DeepSeek's R2 and SPCT: Scaling LLM Inference with Reward Models

DeepSeek AI has recently shared insights into a new method for scaling general reward models (GRMs) during inference, while also hinting at the upcoming R2 model. This development highlights a shift from pre-training scaling to post-training and inference-time optimization in large language models (LLMs). Below, we explore the key aspects of this breakthrough through a series of questions and answers.

What is DeepSeek's novel approach to scaling reward models during inference?

DeepSeek introduced a technique called Self-Play Collaborative Training (SPCT) for generalist reward models (GRMs). This method allows GRMs to dynamically generate principles and critiques during inference, rather than relying solely on static pre-trained rewards. By using rejection fine-tuning and rule-based online reinforcement learning, SPCT optimizes reward generation on the fly, making the model more adaptable and efficient when evaluating complex reasoning tasks. This inference-time scaling is a departure from traditional scaling approaches that focus on model size or training data volume, aiming instead to improve reasoning capability through additional computational effort at test time.

DeepSeek's R2 and SPCT: Scaling LLM Inference with Reward Models — Source: syncedreview.com

How does the shift from pre-training to inference-time scaling benefit LLMs?

Historically, LLM performance gains came from increasing model size and training data. However, models like OpenAI's o1 demonstrated that scaling at inference time—by allowing the model more thinking time and iterative reasoning—can yield significant improvements. DeepSeek's SPCT leverages this paradigm: instead of just expanding pre-training, the model uses extra computational effort during inference to refine its reasoning, explore alternatives, and correct mistakes. This approach helps LLMs overcome their inherent short-sightedness (caused by next-token prediction) by simulating long-term outcomes, leading to more robust and systematic problem-solving.
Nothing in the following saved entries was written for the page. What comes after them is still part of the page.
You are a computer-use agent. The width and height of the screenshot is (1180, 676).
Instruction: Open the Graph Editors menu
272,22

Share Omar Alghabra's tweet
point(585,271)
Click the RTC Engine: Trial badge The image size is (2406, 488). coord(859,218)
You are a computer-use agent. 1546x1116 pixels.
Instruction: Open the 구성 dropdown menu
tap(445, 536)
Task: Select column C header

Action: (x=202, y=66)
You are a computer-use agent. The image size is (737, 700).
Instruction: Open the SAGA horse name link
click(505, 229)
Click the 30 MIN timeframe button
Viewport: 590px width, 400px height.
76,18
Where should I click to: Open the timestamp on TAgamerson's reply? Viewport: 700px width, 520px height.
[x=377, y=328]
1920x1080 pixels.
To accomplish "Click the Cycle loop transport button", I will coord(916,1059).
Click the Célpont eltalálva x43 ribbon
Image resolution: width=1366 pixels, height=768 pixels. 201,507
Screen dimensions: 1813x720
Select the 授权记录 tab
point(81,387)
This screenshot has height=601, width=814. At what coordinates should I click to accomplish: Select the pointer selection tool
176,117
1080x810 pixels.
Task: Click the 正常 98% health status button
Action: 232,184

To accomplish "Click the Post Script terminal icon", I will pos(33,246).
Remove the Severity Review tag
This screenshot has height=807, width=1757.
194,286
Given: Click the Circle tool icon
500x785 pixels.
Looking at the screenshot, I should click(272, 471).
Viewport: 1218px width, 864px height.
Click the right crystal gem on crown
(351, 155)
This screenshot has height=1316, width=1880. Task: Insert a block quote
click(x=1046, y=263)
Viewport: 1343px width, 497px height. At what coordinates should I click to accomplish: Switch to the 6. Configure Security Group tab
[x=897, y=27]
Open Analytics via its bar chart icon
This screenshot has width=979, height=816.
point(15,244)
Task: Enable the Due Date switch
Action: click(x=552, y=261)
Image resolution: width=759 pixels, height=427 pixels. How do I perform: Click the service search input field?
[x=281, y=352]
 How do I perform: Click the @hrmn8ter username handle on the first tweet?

What is the significance of DeepSeek's R2 model announcement?

DeepSeek has signaled that the next-generation R2 model is forthcoming, building anticipation in the AI community. While details remain limited, R2 is expected to incorporate the SPCT methodology and inference-time scaling advances. This suggests that DeepSeek is moving beyond pure pre-training scaling to focus on post-training and inference optimization, aligning with the broader trend seen in models like o1 and DeepSeek's own R1 series. R2 likely aims to achieve stronger reasoning capabilities by combining a robust pre-trained foundation with enhanced reinforcement learning during inference, potentially setting a new standard for generalist LLMs.

How does reinforcement learning complement large language models?

Reinforcement learning (RL) provides LLMs with an internal world model that helps them simulate the consequences of different reasoning paths. While LLMs excel at breadth of knowledge via next-token prediction, they often lack deep planning and foresight. RL fills this gap by evaluating the quality of potential reasoning steps and selecting superior solutions. This synergy enables long-term planning and more systematic problem-solving. As Tsinghua professor Wu Yi noted, the relationship is multiplicative: RL amplifies the value of a strong pre-trained model, as decision-making optimization depends on the quality of the foundational understanding built during pre-training.

What did Wu Yi say about the relationship between LLMs and reinforcement learning?

Wu Yi, an assistant professor at Tsinghua's IIIS, described the relationship as a multiplicative one in a recent podcast. He explained that RL excels at decision-making but lacks inherent understanding. That understanding must come from the pre-trained model's vast knowledge. Only when a solid foundation of reasoning, memory, and logic is established during pre-training can RL fully unlock its potential to create a complete intelligent agent. This means that scaling RL without a strong base model yields limited gains. DeepSeek's SPCT and R2 are likely designed to strengthen this base, ensuring that RL can operate effectively at inference time.

How does the o1 model by OpenAI relate to DeepSeek's approach?

OpenAI's o1 model pioneered the idea of inference-time scaling by generating a lengthy internal chain of thought before responding—refining reasoning, exploring strategies, and detecting errors. DeepSeek's SPCT and R2 adopt a similar philosophy but focus more on reward model generalization. Where o1 emphasizes self-reflection through chain-of-thought, DeepSeek's method uses dynamic reward generation to guide reasoning. Both represent a shift from pre-training-centric scaling to post-training and inference optimization. This convergence suggests that the future of LLM advancement lies not just in bigger models, but in smarter use of compute during the reasoning process.